Services
Is there a link between branding and the quality of healthcare?
n the past five years, we at RGN have rebranded many hospitals and healthcare institutions. Often as a result of a merger or repositioning. However, at a number of other healthcare organisations, we did not get beyond a strategic preliminary process. The process led to a discussion with the medical staff of the organisation. Thinking from the idea of healthcare they were of the opinion that a new brand identity does not contribute to better health care for patients and is therefore not worth the investment.
But is that really the fact? We don’t agree. We think that at hospitals and healthcare institutions that suffer from an outdated brand appearance there is indeed a link between brand identity and the quality of care. If you, as a patient, have a free choice, do you opt for a hospital with a dusty appearance or not?
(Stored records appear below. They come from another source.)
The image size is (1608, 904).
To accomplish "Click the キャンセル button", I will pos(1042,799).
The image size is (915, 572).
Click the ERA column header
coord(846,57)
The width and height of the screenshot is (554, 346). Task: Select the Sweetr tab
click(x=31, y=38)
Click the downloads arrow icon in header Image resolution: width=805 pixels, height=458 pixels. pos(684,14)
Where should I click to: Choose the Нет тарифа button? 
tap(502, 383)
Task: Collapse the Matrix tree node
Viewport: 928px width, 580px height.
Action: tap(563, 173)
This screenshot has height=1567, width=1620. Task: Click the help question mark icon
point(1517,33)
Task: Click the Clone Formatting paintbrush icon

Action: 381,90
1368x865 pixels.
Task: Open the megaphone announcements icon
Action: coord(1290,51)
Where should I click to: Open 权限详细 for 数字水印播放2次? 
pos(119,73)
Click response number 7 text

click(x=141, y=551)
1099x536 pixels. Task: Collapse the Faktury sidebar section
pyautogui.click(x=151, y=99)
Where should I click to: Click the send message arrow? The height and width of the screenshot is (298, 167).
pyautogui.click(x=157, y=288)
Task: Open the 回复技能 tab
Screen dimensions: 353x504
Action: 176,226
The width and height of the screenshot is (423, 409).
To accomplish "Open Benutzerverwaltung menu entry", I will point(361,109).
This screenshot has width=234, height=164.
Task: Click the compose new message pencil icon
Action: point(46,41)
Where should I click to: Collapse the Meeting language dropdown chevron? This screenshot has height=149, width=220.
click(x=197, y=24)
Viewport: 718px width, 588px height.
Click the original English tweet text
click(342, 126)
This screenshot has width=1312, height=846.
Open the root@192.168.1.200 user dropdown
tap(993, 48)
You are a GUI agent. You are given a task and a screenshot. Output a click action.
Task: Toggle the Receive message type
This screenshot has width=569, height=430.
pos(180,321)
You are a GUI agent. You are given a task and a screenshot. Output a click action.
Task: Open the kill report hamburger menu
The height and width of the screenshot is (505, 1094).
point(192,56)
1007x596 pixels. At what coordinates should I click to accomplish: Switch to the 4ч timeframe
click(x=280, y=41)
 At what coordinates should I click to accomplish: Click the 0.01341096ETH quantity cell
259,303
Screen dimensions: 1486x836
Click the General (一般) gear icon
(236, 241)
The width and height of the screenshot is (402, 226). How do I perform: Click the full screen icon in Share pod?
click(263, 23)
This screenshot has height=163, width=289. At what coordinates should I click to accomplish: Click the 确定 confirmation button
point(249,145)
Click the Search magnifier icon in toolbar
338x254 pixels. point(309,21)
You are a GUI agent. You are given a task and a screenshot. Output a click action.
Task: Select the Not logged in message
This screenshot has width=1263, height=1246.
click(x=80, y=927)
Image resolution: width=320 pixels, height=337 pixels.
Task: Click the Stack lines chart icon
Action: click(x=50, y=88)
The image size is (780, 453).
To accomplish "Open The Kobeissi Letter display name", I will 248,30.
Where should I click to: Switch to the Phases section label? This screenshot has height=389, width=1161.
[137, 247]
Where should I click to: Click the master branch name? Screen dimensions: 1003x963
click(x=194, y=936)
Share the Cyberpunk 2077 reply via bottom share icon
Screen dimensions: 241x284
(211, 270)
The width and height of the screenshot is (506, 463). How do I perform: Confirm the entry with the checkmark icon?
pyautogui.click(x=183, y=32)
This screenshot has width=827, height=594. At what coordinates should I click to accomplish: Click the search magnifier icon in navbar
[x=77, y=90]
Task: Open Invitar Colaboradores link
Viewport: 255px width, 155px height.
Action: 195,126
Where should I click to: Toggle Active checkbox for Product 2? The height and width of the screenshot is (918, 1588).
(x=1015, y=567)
And in a very tense labour market (as evidenced by the EY Barometer Dutch Health Care 2018) do you not think that doctors and nursing staff would rather work in an organisation with a modern and dynamic appearance?
If both groups systematically make this choice, eventually those healthcare organisations who attach less importance to their brand identity, see a decline in patients and will notice that better-qualified staff has chosen to work for the competitor.
Causal relationship between image and corporate identity
And then we are at the point where we can establish that there is indeed a causal link between the brand identity of the healthcare organisation and the quality of healthcare.
It is up to administrators and communication managers in the healthcare sector to acknowledge this connection. And to show, in particular to the medical staff, the importance of a fitting brand identity for the organisation. Which also suits the times in which we live and the competition in which healthcare organisations are increasingly involved.